Exercise requirements >>
Look below for the line holding "You are a GUI" and the line holding "info@viccesajandekotletek.hu (141, 2295)". Repeat those two and everything between, exactly.

════

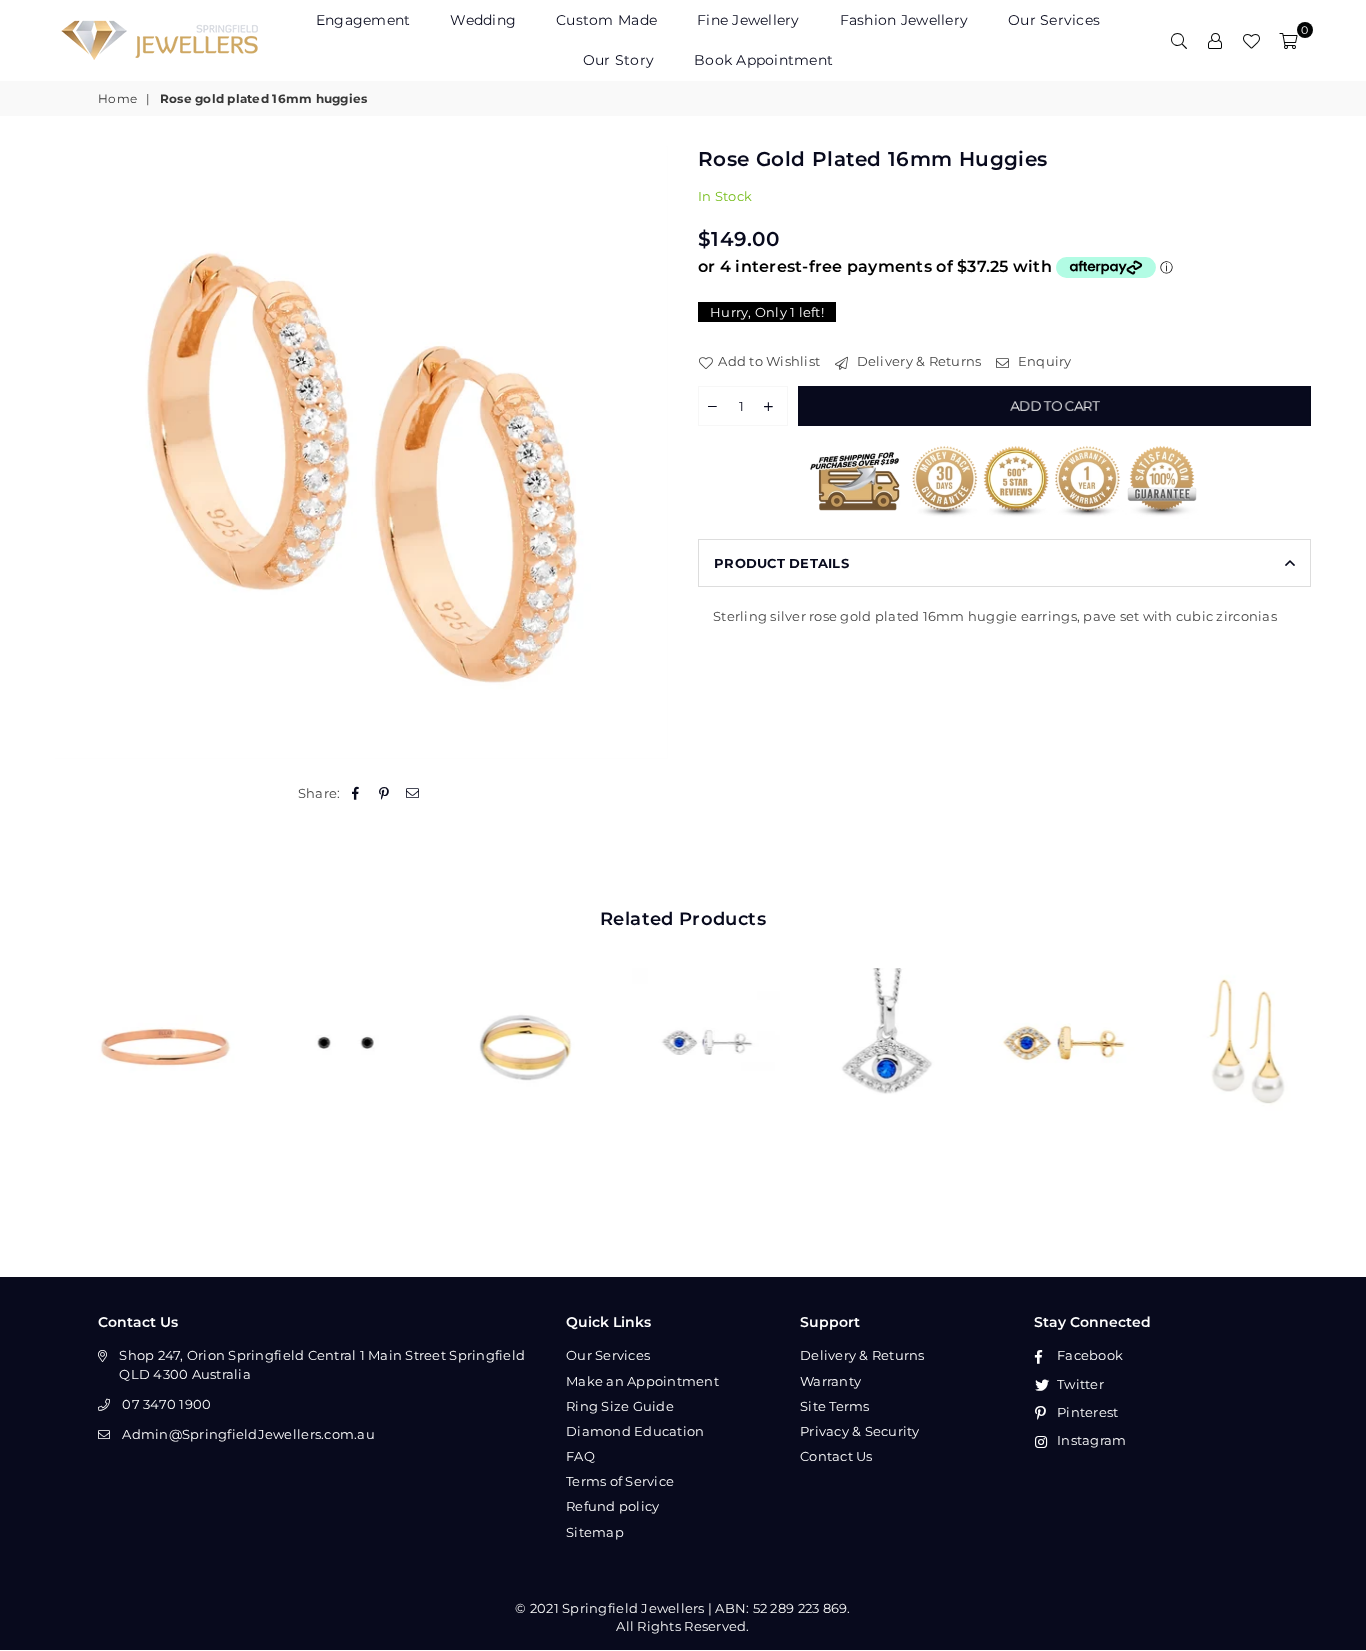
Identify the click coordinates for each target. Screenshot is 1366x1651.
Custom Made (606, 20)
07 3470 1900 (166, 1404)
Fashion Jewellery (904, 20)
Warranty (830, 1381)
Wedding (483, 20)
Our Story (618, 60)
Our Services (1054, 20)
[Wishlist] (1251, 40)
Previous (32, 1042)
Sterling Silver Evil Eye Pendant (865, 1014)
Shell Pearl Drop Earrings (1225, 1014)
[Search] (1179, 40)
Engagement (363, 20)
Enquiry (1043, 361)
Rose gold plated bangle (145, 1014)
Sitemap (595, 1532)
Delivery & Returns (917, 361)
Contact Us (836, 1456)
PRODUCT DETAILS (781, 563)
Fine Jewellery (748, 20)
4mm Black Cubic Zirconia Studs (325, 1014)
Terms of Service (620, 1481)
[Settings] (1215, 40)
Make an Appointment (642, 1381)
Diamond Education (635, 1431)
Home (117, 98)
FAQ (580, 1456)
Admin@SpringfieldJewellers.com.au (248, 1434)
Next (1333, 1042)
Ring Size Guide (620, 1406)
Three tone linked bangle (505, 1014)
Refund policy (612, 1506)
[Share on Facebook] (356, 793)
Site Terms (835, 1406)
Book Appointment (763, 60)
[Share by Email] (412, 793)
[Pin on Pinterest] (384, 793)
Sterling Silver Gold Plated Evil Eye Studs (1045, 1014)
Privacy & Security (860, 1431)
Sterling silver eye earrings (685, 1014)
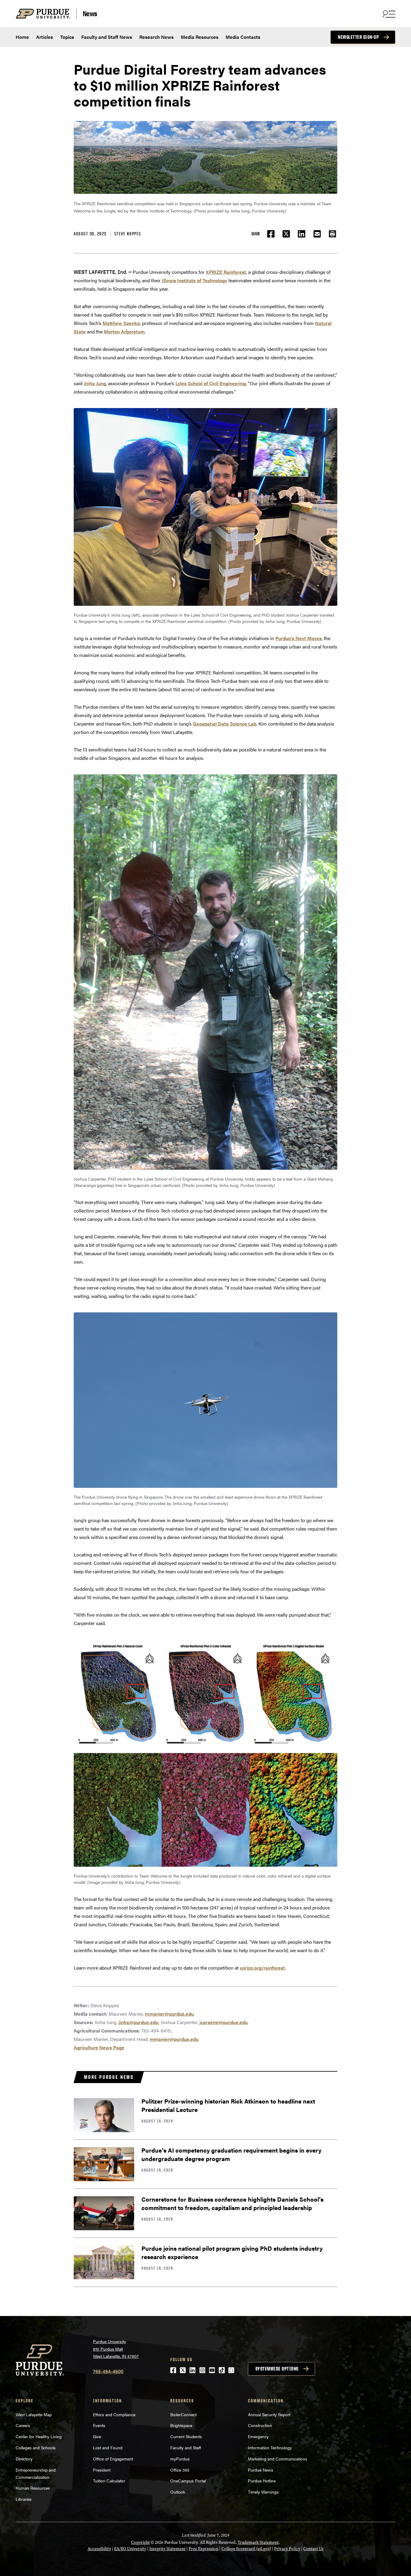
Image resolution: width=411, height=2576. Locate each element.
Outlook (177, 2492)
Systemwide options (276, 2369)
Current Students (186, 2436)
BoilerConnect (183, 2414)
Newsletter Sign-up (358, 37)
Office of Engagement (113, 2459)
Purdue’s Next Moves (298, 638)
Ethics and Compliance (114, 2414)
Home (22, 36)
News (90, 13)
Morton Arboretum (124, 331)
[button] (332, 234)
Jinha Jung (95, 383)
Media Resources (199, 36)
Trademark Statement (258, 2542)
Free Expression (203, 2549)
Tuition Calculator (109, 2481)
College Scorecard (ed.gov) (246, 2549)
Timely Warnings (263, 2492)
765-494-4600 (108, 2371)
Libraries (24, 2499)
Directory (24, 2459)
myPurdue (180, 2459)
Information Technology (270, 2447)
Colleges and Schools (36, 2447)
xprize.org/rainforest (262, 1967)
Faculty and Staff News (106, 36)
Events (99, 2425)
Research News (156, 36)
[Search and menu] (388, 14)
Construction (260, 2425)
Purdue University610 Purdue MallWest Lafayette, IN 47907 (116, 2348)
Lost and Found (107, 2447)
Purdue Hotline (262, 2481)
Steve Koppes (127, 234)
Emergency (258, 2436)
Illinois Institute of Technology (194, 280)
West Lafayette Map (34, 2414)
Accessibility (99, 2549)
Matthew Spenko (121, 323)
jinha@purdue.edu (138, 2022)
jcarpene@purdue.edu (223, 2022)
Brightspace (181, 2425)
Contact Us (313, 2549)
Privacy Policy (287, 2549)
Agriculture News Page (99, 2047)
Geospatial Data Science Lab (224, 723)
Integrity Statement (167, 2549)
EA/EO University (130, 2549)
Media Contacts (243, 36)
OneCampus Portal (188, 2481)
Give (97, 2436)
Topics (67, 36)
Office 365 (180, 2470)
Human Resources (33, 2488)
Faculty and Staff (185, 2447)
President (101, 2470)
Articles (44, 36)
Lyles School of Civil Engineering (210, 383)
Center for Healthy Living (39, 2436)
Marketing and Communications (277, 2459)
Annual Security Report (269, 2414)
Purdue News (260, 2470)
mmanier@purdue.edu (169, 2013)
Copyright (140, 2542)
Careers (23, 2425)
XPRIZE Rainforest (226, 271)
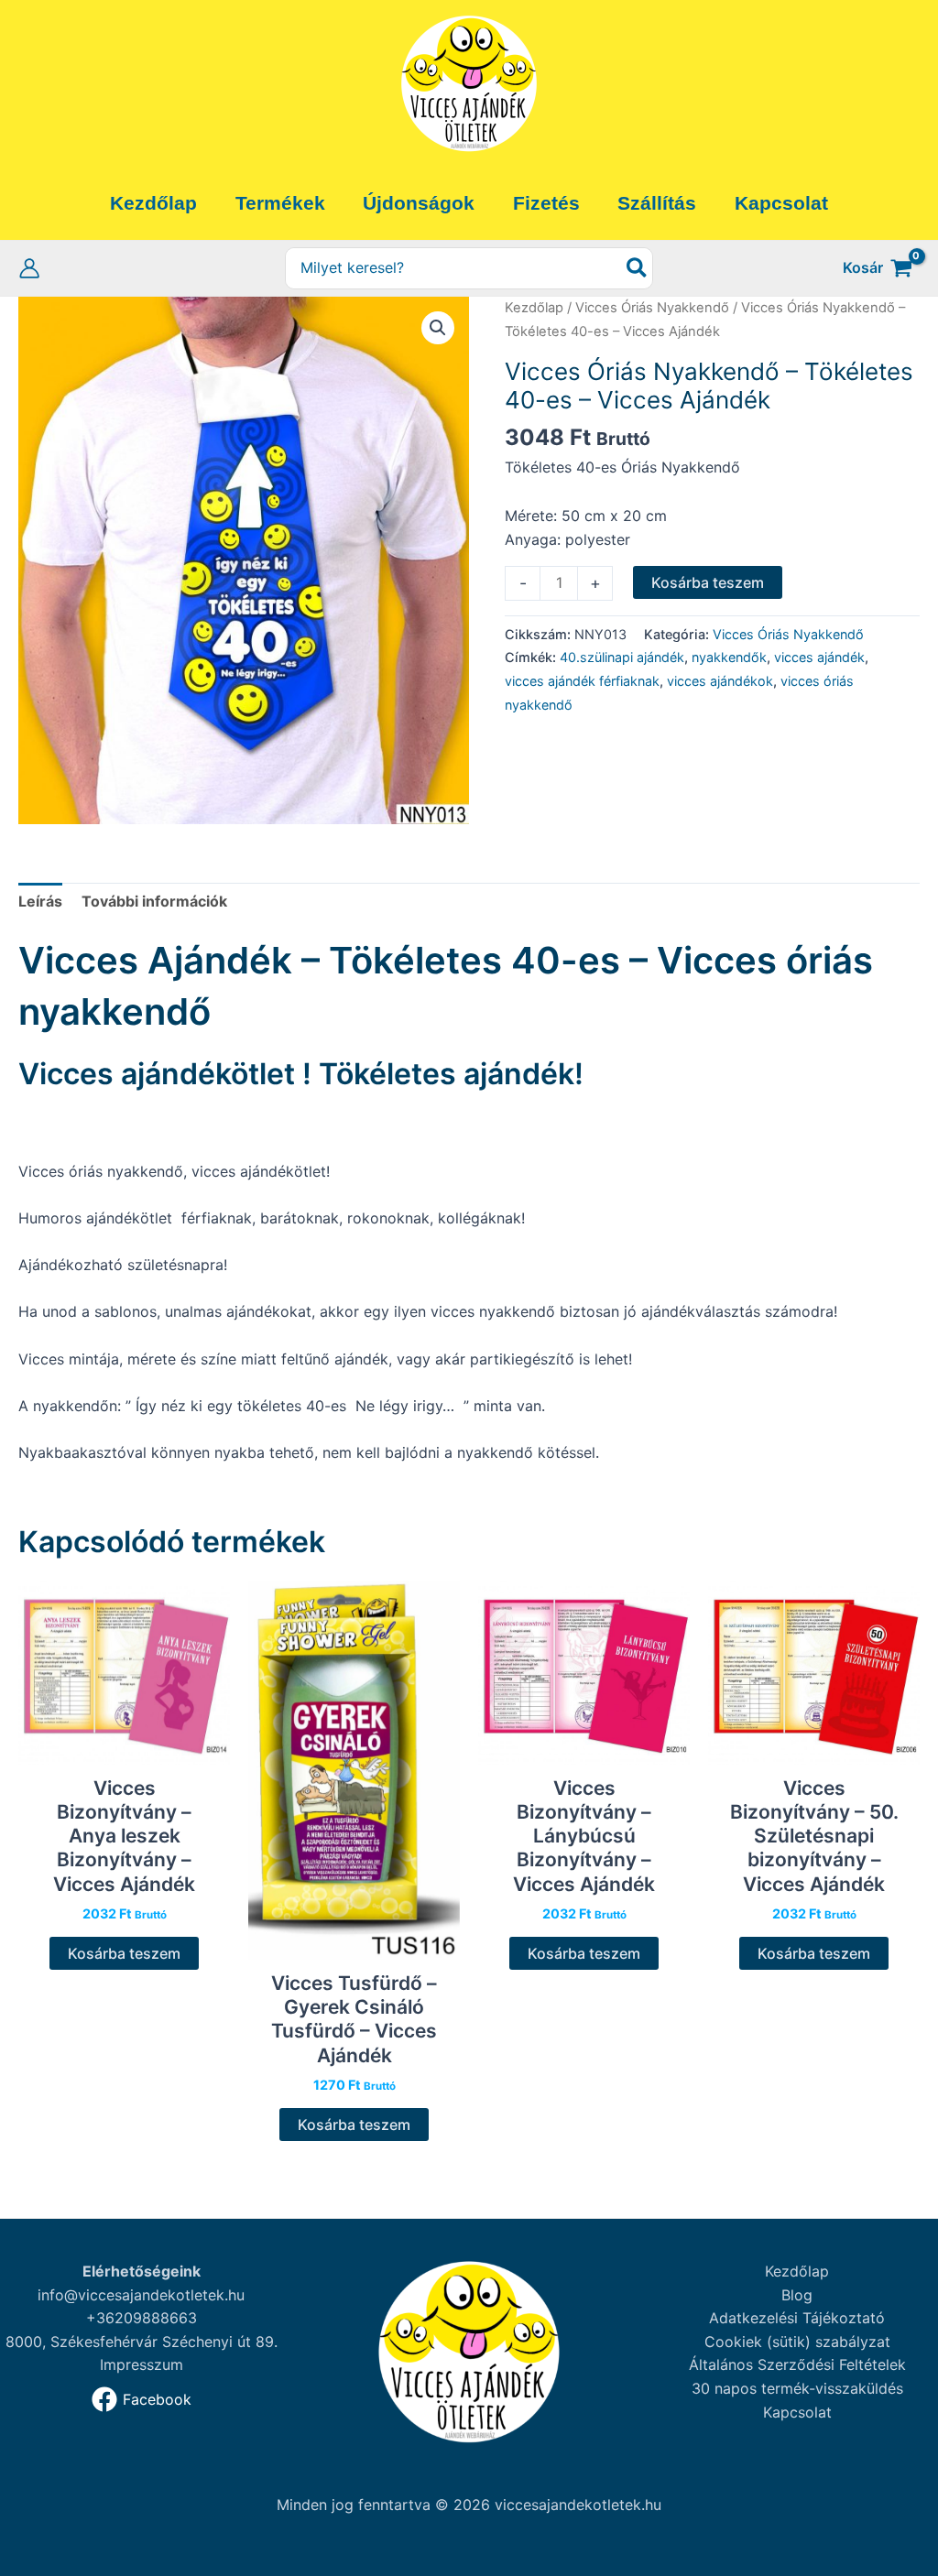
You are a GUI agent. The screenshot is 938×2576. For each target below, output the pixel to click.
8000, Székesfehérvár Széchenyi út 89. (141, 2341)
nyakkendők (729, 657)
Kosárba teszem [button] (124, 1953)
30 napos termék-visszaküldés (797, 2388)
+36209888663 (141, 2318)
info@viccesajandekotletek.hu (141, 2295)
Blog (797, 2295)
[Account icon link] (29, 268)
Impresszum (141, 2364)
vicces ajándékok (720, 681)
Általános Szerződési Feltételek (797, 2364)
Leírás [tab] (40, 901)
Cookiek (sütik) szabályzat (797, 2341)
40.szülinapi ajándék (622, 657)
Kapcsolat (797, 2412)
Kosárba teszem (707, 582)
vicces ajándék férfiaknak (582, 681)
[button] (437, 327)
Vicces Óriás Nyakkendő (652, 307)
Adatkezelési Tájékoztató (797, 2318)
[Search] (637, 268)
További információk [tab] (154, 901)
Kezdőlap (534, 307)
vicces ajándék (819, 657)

════

Exercise solution >>
You are a GUI agent. The screenshot is 938×2576. For each target below, output the pixel to click.
8000, Székesfehérvár Széchenyi út 89. (141, 2341)
nyakkendők (729, 657)
Kosárba teszem [button] (124, 1953)
30 napos termék-visszaküldés (797, 2388)
+36209888663 (141, 2318)
info@viccesajandekotletek.hu (141, 2295)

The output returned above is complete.